Dayle Delancey, a doctoral student in the History of American Civilization and resident tutor at Pforzheimer House, has enjoyed manning Mail Services’ Information Desk so much that she’s kept at it for six years. Delancey said figuring out where each piece of mail goes is like solving a puzzle. The job also provides a break, she said, from her hectic academic schedule.

“It’s so interesting because you’re solving little mysteries each day,” Delancey said.

Recent events have added an element of caution to how mail is handled, however. Moore said since the Unabomer began mailing bombs to his targets, mail handling staff has become more cautious. The recent campaign by animal rights activists in which they mailed letters containing razor blades has also gotten the attention of mail workers. Threatening or suspicious mail is sent to the Harvard University Police Department,” Moore said.

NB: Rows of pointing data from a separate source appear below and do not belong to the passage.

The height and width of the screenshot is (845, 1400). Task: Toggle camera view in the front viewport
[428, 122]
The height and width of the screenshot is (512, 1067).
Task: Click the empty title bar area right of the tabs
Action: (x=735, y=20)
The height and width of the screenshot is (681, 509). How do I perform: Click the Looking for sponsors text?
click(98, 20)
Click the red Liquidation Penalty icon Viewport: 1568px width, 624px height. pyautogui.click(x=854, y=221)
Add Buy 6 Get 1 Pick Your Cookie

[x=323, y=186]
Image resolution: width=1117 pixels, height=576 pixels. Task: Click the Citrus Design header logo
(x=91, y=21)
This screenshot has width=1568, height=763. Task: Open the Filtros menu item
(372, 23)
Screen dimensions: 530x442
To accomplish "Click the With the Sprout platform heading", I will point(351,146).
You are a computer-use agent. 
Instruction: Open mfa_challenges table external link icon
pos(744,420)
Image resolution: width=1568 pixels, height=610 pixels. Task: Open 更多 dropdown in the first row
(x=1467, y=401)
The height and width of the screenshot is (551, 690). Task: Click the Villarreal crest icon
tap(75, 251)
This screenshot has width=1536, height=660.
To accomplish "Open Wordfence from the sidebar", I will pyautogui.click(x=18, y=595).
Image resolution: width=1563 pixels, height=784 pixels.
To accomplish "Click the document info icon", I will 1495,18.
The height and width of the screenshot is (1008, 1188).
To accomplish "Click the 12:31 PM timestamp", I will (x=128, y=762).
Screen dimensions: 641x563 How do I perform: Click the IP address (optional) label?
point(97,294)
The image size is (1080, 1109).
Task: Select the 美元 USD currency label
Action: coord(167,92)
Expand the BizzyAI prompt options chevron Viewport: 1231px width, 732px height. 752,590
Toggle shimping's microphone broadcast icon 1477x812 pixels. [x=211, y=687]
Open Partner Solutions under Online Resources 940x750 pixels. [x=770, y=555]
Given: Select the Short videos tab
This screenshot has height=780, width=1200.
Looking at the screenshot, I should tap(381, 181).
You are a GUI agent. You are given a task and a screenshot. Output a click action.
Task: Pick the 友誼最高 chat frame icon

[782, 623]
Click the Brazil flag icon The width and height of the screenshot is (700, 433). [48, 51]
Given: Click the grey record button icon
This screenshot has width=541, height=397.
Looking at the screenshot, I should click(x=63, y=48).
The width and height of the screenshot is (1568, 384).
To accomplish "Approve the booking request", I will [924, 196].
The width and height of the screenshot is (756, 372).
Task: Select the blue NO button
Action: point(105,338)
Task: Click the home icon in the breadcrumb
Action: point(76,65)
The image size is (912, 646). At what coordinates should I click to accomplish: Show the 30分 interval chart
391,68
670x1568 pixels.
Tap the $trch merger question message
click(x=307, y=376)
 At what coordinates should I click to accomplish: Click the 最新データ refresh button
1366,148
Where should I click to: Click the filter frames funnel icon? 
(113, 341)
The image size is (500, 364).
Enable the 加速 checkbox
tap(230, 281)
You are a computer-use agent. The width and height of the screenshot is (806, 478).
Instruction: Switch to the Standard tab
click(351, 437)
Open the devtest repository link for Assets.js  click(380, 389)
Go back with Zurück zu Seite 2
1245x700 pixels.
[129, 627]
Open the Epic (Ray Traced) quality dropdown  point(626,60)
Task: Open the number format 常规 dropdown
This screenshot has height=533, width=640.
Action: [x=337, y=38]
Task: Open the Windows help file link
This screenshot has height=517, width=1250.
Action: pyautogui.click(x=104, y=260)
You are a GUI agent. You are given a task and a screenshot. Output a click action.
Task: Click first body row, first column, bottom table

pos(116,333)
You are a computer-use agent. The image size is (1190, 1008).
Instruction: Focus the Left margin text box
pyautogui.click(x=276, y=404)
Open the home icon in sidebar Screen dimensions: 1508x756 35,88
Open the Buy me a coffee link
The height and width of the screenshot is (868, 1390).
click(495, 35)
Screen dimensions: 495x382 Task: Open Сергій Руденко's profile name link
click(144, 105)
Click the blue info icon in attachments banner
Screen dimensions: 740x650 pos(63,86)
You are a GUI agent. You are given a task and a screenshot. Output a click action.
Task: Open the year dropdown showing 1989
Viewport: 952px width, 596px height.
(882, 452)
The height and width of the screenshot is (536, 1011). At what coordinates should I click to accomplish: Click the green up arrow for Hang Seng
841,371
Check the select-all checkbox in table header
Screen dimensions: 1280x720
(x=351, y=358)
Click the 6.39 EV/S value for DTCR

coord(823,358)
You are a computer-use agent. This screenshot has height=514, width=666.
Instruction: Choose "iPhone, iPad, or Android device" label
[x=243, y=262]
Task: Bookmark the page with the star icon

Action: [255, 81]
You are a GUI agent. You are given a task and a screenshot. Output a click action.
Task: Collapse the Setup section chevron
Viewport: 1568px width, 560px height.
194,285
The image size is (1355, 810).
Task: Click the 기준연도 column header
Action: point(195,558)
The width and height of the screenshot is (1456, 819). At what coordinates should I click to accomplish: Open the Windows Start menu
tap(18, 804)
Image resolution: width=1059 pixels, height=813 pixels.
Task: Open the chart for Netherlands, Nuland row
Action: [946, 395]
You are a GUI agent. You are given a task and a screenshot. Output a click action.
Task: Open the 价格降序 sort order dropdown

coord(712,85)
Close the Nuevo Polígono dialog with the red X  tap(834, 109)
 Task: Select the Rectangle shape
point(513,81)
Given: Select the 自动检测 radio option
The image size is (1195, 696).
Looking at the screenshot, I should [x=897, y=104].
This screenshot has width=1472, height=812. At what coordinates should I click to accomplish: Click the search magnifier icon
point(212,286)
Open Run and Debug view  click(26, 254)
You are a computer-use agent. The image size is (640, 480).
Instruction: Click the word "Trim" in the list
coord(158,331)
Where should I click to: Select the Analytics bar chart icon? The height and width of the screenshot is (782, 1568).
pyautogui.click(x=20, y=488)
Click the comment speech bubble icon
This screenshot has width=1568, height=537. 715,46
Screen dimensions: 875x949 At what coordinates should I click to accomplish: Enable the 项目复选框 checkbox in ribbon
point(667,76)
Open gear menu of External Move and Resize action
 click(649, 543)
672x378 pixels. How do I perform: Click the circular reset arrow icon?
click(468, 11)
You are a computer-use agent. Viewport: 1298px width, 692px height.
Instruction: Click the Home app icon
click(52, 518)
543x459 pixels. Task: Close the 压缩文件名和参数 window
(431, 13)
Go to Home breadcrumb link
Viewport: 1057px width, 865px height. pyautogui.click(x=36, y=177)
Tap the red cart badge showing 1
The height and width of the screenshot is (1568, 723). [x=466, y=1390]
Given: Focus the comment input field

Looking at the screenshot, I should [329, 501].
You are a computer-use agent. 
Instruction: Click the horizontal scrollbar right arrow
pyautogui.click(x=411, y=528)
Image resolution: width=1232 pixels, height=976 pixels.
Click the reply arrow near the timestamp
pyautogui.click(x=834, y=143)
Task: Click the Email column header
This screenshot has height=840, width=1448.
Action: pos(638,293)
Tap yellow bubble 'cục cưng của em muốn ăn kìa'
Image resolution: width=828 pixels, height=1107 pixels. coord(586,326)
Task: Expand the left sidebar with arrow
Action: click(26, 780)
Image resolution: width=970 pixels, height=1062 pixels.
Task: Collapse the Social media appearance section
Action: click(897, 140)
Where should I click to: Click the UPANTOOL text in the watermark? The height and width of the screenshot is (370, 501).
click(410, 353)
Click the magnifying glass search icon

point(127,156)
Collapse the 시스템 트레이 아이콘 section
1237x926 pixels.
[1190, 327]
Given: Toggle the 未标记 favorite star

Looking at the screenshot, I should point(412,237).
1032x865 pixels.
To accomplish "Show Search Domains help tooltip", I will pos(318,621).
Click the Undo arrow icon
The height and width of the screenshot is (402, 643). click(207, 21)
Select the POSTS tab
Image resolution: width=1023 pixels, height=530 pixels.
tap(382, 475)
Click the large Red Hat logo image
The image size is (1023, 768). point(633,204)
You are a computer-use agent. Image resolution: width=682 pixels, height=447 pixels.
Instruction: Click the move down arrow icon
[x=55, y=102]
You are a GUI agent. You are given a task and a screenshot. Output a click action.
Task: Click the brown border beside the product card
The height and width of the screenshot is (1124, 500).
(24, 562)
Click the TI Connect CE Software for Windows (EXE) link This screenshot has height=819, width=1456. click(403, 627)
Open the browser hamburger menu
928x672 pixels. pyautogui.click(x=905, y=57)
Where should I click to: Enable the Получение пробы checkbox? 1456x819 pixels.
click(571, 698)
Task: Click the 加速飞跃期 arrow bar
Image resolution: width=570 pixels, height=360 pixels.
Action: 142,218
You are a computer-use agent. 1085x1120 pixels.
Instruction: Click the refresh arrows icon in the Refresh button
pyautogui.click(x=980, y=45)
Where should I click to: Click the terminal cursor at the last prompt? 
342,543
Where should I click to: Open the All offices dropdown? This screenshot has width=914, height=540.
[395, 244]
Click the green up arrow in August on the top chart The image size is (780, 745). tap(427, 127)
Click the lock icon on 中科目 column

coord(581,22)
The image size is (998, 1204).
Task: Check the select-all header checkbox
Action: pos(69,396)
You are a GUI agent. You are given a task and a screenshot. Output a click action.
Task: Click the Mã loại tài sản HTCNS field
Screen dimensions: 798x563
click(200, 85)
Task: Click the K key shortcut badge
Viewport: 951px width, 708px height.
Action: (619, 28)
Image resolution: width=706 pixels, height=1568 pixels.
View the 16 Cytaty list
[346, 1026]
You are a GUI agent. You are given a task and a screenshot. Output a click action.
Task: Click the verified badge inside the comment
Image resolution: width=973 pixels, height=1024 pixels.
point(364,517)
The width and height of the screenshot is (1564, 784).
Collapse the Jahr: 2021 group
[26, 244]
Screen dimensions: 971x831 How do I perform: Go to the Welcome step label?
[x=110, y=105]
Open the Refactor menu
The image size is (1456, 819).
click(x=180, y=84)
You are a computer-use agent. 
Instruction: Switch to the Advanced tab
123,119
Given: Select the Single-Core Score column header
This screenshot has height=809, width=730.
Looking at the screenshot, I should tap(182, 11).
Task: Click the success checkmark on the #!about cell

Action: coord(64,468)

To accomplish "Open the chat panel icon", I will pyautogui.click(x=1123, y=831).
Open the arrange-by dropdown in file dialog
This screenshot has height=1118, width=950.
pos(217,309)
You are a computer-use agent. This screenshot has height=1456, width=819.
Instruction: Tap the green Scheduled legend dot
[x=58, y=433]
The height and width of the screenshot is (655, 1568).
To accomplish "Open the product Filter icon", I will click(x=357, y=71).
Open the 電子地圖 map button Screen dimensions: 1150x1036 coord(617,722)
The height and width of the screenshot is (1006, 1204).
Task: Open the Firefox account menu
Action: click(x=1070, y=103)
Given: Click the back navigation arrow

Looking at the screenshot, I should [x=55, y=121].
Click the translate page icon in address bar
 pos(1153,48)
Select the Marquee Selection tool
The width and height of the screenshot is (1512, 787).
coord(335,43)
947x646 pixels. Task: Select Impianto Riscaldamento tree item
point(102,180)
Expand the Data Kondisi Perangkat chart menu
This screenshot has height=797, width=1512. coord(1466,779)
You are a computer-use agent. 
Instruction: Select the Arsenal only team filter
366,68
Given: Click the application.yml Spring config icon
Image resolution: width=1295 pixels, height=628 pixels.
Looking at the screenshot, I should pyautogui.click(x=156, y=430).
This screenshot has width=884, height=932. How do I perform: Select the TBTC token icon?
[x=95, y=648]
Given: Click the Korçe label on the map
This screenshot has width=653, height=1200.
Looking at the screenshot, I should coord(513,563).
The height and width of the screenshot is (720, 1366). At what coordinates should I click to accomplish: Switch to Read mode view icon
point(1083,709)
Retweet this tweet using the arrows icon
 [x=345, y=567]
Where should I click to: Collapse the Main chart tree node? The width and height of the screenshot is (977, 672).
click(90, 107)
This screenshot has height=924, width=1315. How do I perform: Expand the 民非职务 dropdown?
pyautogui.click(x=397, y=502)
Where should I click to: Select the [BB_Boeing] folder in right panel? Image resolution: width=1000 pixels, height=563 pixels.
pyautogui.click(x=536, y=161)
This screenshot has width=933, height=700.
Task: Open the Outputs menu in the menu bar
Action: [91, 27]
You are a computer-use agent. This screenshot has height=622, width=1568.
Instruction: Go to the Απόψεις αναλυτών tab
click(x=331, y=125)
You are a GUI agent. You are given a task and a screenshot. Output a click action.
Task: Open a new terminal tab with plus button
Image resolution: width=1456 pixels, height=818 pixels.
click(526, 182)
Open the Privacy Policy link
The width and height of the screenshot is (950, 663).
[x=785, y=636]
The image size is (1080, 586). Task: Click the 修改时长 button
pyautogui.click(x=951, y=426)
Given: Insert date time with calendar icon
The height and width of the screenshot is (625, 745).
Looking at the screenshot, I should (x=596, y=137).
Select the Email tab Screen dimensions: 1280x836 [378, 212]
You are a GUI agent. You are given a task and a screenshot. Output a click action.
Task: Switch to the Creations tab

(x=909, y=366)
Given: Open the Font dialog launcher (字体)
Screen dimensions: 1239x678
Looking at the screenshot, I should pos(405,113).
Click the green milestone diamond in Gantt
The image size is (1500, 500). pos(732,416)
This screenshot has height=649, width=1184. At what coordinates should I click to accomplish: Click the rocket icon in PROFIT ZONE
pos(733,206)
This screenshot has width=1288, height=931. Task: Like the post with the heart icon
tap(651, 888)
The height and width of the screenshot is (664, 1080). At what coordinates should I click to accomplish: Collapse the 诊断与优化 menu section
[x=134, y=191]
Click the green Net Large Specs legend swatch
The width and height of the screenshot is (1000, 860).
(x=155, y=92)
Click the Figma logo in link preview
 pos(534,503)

Major package delivery services, such as Federal Express, make their deliveries directly to the professors, so many specimens and samples en route to the University don’t pass through University Mail Services. Still, enough does to keep life interesting for those on duty at the Mail Jail.

“We recently got a box in here with ‘skull’ written on it,” Moore said. “We weren’t certain there was actually a skull in it, but I told the driver to hand deliver it, just in case.”